Inschrijving door zich te beroepen op de draagkracht van andere entiteiten

In overeenstemming met een constante rechtspraak van het Hof van Justitie van de Europese Unie, kan elke ondernemer zich, voor een welbepaalde opdracht, beroepen op de draagkracht van andere entiteiten.

Deze mogelijkheid bestaat ongeacht de aard van de relaties die tussen hem en deze entiteiten bestaan, voor zover er aan de aanbestedende dienst wordt aangetoond dat de kandidaat of de inschrijver werkelijk zal beschikken over de voor de uitvoering van de opdracht noodzakelijke middelen van deze entiteiten.

Het loutere feit dat de richtlijn voorziet dat een ondernemer zich “in voorkomend geval” kan beroepen op de draagkracht van andere entiteiten, kan niet worden geïnterpreteerd in die zin dat een dergelijke ondernemer zich er slechts bij wijze van uitzondering op kan beroepen.

In de zaak die aan het Hof is voorgelegd (zaak C-324/14 van 7 april 2016), werd de vennootschap Partner uitgesloten van een overheidsopdracht voor de mechanische reiniging van de straten van de stad Warschau. Deze vennootschap wenste zich te beroepen op de draagkracht van een andere vennootschap waarvan de deelneming bestond uit een loutere verstrekking van advies- en opleidingsactiviteiten, zonder enige rechtstreekse deelname.  In dit verband stelt het Hof het volgende: “blijkens de verwijzingsbeslissing vergt in het bijzonder de winterreiniging specifieke vaardigheden, grondige kennis van de topografie van de stad Warschau en vooral het vermogen om onmiddellijk te reageren teneinde binnen een bepaalde tijd een bepaald niveau van onderhoud van de straten te bereiken”. In deze omstandigheden overwoog het Hof dat niet kan worden uitgesloten dat de deelname van de derde vennootschap, in de “loutere” hoedanigheid van verstrekker van advies en opleidingen, niet toereikend kan worden geacht om de hoofdinschrijver te garanderen dat de voor de uitvoering van die opdracht noodzakelijke middelen werkelijk ter beschikking worden gesteld.

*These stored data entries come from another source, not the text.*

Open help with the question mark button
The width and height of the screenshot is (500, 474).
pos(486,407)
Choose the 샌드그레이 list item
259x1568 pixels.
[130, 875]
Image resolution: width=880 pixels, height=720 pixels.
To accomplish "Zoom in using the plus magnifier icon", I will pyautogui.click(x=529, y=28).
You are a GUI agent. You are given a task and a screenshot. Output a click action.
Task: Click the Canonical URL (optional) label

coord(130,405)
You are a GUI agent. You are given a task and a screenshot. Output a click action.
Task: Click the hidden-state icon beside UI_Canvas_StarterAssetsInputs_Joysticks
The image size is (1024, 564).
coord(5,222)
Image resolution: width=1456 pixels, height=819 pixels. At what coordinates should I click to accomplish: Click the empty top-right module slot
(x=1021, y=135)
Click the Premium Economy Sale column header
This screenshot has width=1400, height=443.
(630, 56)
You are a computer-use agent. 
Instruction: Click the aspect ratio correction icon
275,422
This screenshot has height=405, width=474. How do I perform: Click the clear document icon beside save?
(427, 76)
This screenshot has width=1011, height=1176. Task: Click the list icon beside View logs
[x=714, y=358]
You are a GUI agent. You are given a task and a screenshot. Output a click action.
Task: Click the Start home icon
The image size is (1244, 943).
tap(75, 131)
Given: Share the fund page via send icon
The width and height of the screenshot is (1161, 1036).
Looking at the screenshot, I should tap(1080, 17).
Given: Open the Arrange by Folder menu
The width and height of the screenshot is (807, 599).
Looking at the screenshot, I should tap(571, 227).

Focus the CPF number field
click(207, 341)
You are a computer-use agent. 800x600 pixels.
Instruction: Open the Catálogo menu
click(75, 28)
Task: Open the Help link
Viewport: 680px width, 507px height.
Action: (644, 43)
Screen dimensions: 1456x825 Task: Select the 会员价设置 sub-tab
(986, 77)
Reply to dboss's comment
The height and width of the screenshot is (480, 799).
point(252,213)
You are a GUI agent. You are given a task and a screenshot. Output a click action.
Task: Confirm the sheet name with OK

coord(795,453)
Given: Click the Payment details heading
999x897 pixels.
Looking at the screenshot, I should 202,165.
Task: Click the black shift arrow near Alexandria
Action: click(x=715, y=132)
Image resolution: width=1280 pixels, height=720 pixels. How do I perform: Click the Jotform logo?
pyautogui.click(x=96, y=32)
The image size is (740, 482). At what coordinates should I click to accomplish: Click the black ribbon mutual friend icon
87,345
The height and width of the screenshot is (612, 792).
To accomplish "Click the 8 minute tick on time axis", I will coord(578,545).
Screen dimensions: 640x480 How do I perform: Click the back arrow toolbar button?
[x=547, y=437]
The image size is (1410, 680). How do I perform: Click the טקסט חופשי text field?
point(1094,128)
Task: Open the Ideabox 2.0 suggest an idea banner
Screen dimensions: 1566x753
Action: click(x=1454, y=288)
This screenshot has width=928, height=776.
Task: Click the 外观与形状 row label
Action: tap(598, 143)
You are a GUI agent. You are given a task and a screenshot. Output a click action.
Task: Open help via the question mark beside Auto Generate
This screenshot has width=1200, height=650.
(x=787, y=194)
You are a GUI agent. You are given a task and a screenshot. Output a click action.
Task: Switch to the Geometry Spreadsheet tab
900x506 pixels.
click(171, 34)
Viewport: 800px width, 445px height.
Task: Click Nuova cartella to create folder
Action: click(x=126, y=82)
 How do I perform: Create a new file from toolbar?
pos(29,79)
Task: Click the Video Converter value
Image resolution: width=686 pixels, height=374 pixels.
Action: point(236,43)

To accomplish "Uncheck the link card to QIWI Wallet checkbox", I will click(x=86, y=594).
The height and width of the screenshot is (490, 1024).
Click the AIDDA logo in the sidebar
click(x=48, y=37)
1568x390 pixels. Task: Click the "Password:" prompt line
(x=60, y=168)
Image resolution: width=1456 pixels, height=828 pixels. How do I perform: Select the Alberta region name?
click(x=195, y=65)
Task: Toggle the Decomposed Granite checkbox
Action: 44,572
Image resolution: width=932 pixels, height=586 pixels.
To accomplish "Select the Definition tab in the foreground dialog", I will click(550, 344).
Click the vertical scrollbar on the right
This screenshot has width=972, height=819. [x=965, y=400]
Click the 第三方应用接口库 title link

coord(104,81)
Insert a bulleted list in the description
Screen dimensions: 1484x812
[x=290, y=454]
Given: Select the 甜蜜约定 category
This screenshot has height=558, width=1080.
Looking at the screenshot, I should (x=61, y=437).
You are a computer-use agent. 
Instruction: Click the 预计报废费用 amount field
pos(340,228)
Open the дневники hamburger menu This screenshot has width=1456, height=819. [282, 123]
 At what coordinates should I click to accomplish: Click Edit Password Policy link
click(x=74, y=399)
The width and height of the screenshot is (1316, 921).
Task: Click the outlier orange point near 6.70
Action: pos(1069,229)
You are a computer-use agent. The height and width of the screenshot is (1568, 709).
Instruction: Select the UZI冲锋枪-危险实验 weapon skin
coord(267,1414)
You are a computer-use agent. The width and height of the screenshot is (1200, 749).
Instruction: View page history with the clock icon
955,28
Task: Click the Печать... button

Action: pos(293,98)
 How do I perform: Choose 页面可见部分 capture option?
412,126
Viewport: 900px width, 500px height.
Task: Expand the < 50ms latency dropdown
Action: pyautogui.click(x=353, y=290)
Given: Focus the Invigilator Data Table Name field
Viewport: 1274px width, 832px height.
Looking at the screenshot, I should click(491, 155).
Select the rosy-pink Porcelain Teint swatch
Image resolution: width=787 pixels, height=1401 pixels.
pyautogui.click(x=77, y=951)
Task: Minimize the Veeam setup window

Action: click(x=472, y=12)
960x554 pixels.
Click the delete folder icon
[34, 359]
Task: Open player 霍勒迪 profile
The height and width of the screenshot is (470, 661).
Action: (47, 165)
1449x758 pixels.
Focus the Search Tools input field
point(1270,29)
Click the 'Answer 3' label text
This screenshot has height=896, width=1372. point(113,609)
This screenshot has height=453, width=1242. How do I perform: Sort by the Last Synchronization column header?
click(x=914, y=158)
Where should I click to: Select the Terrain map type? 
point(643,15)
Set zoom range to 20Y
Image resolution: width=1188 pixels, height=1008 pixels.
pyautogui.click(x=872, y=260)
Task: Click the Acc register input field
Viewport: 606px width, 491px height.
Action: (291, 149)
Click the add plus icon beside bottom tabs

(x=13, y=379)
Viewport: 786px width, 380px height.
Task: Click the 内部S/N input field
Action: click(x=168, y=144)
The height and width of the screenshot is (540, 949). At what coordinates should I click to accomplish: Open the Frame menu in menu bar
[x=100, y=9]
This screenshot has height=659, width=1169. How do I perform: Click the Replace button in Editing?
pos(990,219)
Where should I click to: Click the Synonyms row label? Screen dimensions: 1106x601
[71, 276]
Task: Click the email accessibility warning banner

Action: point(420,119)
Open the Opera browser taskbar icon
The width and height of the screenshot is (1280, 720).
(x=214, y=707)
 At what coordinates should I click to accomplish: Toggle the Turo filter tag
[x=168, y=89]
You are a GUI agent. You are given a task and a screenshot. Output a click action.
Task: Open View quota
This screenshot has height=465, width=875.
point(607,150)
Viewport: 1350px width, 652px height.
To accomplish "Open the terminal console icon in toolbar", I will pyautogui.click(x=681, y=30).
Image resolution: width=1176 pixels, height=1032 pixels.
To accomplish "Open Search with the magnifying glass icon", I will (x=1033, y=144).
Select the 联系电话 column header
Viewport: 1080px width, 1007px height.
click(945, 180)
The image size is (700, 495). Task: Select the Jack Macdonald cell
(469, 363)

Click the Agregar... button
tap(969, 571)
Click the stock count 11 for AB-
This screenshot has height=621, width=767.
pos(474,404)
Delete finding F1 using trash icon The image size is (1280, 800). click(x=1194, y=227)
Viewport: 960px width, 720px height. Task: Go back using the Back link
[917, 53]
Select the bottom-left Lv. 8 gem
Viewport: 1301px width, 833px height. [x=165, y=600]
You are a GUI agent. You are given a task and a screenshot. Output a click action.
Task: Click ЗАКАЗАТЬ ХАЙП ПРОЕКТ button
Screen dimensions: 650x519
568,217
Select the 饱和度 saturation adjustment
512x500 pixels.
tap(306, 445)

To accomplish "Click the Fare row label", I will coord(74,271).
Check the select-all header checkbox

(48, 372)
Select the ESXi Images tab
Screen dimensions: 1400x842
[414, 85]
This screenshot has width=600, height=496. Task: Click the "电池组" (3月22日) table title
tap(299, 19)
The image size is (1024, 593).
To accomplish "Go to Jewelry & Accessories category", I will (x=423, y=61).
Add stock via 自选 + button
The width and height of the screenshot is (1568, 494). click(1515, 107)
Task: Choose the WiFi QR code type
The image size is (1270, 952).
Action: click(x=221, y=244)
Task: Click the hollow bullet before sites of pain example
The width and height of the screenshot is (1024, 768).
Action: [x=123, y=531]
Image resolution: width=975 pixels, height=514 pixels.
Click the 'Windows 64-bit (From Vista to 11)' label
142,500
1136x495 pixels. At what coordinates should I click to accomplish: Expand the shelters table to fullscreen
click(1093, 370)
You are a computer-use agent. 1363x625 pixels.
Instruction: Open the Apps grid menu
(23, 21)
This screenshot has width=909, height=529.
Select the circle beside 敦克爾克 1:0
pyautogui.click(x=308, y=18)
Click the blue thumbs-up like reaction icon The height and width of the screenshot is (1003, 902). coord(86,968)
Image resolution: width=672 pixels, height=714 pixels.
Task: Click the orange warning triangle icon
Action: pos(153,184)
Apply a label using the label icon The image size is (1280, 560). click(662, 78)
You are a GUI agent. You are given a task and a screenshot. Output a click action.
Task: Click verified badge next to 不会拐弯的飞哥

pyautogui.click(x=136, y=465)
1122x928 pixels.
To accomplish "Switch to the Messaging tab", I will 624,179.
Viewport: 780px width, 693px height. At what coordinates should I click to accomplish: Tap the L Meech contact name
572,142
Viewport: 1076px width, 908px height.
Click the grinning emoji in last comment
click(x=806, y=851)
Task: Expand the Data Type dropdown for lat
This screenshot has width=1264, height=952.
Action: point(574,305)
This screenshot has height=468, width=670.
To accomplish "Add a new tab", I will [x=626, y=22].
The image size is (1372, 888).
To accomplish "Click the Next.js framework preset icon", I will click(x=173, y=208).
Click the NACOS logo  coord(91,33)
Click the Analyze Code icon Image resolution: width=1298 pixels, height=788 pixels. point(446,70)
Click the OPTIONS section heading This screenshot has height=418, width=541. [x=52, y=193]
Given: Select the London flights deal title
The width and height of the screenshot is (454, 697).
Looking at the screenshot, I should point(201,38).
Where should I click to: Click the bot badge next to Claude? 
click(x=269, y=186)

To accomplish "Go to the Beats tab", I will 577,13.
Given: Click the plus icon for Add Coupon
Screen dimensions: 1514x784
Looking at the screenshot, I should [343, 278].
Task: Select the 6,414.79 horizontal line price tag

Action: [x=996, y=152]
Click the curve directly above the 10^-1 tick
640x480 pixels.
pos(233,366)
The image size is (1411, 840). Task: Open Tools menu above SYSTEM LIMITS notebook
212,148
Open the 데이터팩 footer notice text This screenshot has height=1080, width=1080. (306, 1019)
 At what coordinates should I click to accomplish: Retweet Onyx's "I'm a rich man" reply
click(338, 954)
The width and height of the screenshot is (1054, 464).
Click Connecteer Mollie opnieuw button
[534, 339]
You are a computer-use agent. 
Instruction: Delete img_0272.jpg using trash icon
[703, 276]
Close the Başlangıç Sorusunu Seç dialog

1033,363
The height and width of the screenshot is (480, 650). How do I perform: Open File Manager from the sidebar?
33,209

Ten slotte herhaalt het Hof dat de richtlijn 2014/24 – die binnenkort in Belgisch recht zal worden omgezet – in dit verband wijzigingen aanbrengt. Thans wordt voorzien dat de ondernemers zich slechts op de draagkracht van andere entiteiten mogen beroepen “wanneer laatstgenoemden de werken of diensten waarvoor die draagkracht vereist is, zullen verrichten”.